Galactosemic cataractogenesis disrupts intracellular interactions and changes the substrate specificity of choline/ethanolamine kinase.

The functional characteristics of enzymes depends upon their environment, and within physiologically intact cells, many metabolic pathways are thought to involve multienzyme complexes and other enzyme-enzyme interactions that increase efficiency and specificity by mechanisms such as channeling of intermediates. A disease such as cataract may change the intracellular environment, but the effects of these changes on enzyme-enzyme interactions can be observed only in relatively intact cells, and in enzymes that have unambiguously different properties in different environments. In intact rat lenses, choline and ethanolamine are phosphorylated independently, with no competition between the two compounds, as the first step of phospholipid biosynthesis.
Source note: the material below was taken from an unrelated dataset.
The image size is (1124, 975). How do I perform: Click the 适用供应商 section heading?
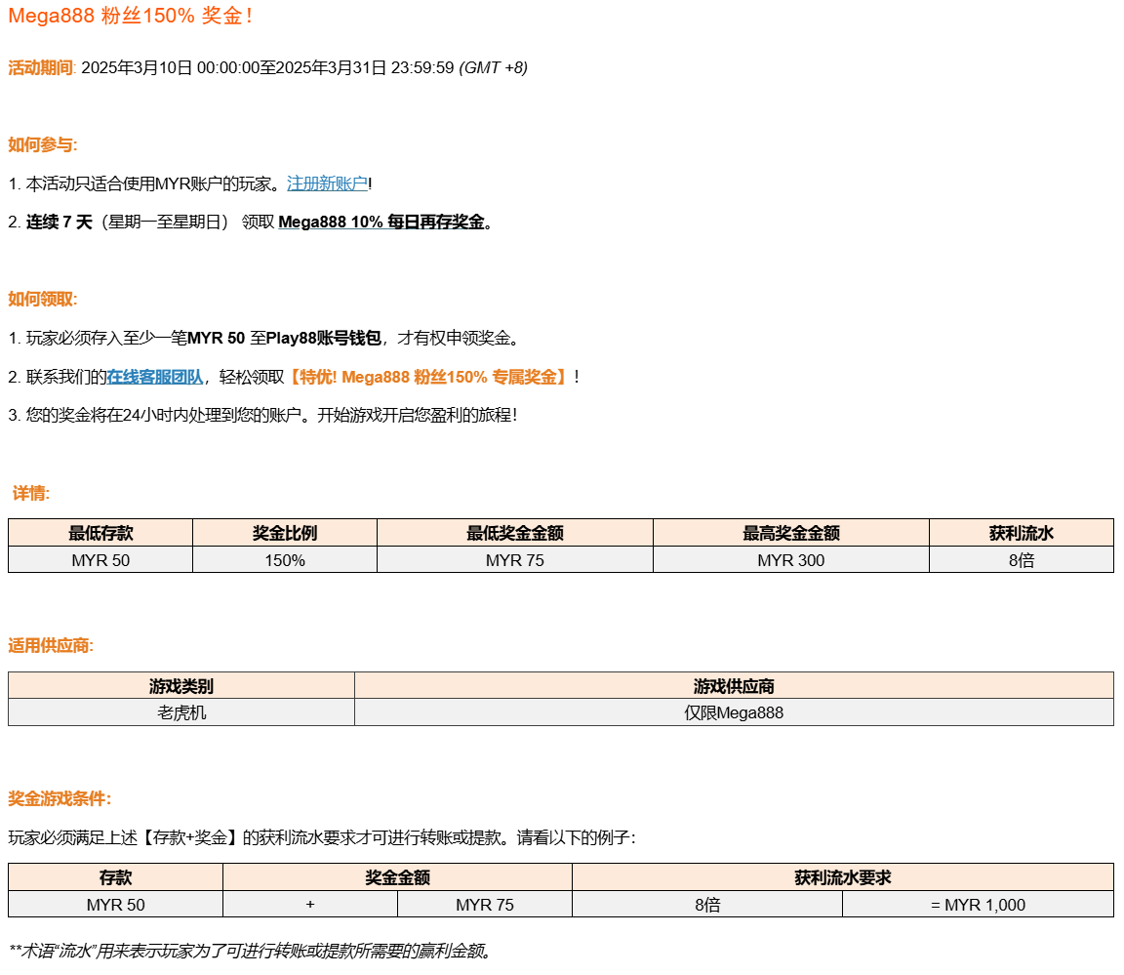(x=51, y=646)
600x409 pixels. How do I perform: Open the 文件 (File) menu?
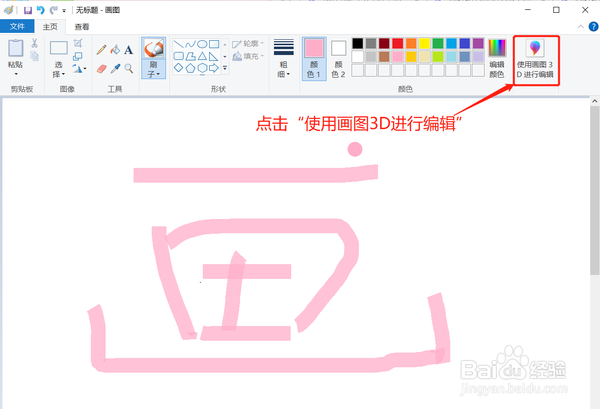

However, disruption of lens structure and intracellular interactions by homogenization leads to a paradoxical change in enzymic properties, causing choline and ethanolamine to become competing alternative substrates of a single enzyme that resembles the purified choline/ethanolamine kinase from liver and other tissues. The properties of ethanolamine kinase in intact cataractous lenses from rats fed a 50% galactose diet for 7-14 days were intermediate between those of intact control lenses and those in lens homogenates. In monolayers of human and dog lens epithelial cells and human retinal pigment epithelial cells ethanolamine kinase was similar to that in intact tissue, showing that the kinetic differences between intact lenses and homogenates result from the intracellular environment, not from artifacts of diffusion, and that they are not exclusive to rats or to lens cells. Results with intact lenses from monkeys, rabbits, pigs and dogs showed some differences between species, but in every case, choline had little or no effect on the phosphorylation of radiolabeled ethanolamine. Further studies will be necessary to determine how the changes in intracellular environment during cataractogenesis affect other enzymes and whether other model systems for cataractogenesis cause similar changes.